Come to think of it, i should have started this earlier. Then i could document how far i've come. I used to serve ham sandwiches to friends comprising of 2 slices of bread ( generic, white bread) and a slice of ham. Untoasted! Very un-glam. I also never ate vegetables until the age of 19. I used to live with my sisters in a little apartment while at university. Our cousins named us the Salvation Army because we would eat anything, and everything. And be very grateful for any food that was given to us. As the eldest of three i went through phases of dabbling and my sister, who was always in desperate need of a home cooked meal, always volunteered to be my food tester with misplaced optimism. I started cooking in Febuary 2007, more out of necessity than anything else. Living in a country town for 6 months away from the city made eating out more an anti-climax than anything else. Partly because we are very picky eaters. Never did i imagine that the endless hours of thinking about food, looking at cookbooks, and cooking would bring me such a feeling of accomplishment. I never knew i had it in me. Apparently no one else did too.
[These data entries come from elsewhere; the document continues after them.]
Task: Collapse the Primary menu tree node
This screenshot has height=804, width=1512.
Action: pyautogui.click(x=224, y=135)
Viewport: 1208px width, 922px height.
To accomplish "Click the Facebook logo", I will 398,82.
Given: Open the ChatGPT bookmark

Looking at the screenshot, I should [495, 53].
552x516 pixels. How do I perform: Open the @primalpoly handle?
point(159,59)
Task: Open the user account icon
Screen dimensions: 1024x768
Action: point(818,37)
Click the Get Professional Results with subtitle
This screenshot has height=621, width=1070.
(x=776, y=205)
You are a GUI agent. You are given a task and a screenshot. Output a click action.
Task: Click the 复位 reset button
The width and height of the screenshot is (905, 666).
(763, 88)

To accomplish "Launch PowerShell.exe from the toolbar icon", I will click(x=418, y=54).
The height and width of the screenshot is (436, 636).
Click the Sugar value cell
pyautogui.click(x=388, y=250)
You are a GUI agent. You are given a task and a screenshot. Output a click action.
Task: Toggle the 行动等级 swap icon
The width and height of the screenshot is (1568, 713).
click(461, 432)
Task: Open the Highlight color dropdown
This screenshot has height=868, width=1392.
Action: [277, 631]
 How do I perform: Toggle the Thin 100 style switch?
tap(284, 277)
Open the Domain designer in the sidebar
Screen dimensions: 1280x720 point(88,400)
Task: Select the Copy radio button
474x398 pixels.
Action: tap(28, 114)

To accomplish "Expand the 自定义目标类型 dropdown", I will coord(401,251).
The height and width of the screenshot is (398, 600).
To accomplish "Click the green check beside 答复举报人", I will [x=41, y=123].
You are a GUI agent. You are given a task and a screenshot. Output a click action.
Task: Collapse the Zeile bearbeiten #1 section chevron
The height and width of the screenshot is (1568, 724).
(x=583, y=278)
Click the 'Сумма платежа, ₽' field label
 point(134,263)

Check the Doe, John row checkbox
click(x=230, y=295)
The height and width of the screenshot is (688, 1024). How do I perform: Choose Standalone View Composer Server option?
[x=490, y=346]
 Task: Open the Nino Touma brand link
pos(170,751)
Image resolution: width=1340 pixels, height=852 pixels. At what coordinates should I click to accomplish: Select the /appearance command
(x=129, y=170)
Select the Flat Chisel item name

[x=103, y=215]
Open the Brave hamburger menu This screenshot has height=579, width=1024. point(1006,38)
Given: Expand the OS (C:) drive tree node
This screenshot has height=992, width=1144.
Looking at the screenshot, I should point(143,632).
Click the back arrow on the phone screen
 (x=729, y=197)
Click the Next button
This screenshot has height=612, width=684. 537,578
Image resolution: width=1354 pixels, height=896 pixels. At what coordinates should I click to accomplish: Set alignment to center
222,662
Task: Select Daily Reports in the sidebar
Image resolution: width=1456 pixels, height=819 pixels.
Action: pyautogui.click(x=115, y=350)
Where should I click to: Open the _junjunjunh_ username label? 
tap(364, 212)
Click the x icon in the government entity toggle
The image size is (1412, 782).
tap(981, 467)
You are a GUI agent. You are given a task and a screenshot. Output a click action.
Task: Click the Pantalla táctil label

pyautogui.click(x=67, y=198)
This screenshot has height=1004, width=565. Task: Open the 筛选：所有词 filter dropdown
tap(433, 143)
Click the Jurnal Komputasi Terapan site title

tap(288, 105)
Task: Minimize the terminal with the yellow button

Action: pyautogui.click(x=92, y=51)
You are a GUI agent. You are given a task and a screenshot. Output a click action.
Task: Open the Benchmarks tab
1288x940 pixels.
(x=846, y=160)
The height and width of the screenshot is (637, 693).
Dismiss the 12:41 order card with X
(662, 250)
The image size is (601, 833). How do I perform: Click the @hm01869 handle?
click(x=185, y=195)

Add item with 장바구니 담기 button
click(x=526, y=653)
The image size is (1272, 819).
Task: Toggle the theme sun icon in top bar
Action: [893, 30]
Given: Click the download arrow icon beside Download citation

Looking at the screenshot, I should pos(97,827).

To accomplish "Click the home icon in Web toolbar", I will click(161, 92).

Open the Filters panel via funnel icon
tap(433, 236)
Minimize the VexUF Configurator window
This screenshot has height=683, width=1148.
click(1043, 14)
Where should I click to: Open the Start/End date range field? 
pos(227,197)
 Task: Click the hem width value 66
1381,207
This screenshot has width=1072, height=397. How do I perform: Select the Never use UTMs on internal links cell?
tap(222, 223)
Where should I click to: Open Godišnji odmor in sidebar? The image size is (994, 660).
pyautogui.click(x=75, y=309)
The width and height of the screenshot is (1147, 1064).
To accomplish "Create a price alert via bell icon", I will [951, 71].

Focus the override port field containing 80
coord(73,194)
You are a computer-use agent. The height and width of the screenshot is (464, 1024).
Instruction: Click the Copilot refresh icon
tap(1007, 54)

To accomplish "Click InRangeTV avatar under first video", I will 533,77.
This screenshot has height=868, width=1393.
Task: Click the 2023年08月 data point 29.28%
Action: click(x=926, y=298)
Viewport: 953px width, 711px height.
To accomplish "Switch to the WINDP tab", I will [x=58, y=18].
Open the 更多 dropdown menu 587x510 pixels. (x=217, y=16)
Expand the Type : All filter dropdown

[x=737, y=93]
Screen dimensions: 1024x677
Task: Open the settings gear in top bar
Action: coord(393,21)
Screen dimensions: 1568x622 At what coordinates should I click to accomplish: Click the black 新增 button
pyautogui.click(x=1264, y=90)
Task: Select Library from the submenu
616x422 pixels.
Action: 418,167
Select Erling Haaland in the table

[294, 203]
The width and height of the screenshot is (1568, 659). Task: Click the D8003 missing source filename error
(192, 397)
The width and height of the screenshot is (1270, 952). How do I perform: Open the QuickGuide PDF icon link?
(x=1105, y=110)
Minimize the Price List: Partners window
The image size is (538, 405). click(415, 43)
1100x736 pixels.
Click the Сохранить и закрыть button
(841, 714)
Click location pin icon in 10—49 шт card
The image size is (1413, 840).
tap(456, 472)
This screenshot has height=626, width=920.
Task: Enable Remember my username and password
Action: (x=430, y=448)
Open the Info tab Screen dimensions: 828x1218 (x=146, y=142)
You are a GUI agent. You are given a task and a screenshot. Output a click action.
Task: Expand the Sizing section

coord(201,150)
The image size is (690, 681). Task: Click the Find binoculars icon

The name Exploding fish comes from a fail-safe recipe handed to me by a friend. It consists of ocean trout or salmon in a pyrex dish ( with a lid) in a microwave at medium power.
2 trout fillets
a dash of soy sauce
a smidge of chinese rice wine
chopped coriander or spring onion
- Put all ingredients in the dish except chopped herbs and cover
- Microwave on medium for 8 minutes
- Remove and add herbs and cover for a few minutes until ready to serve
For all who have used a microwave before, you can deduce where the exploding comes from. The beauty of this recipe is that you don't need exact amounts and you can add or substitute different herbs (ie chilli, lime, lemongrass, ginger) and it always works itself out!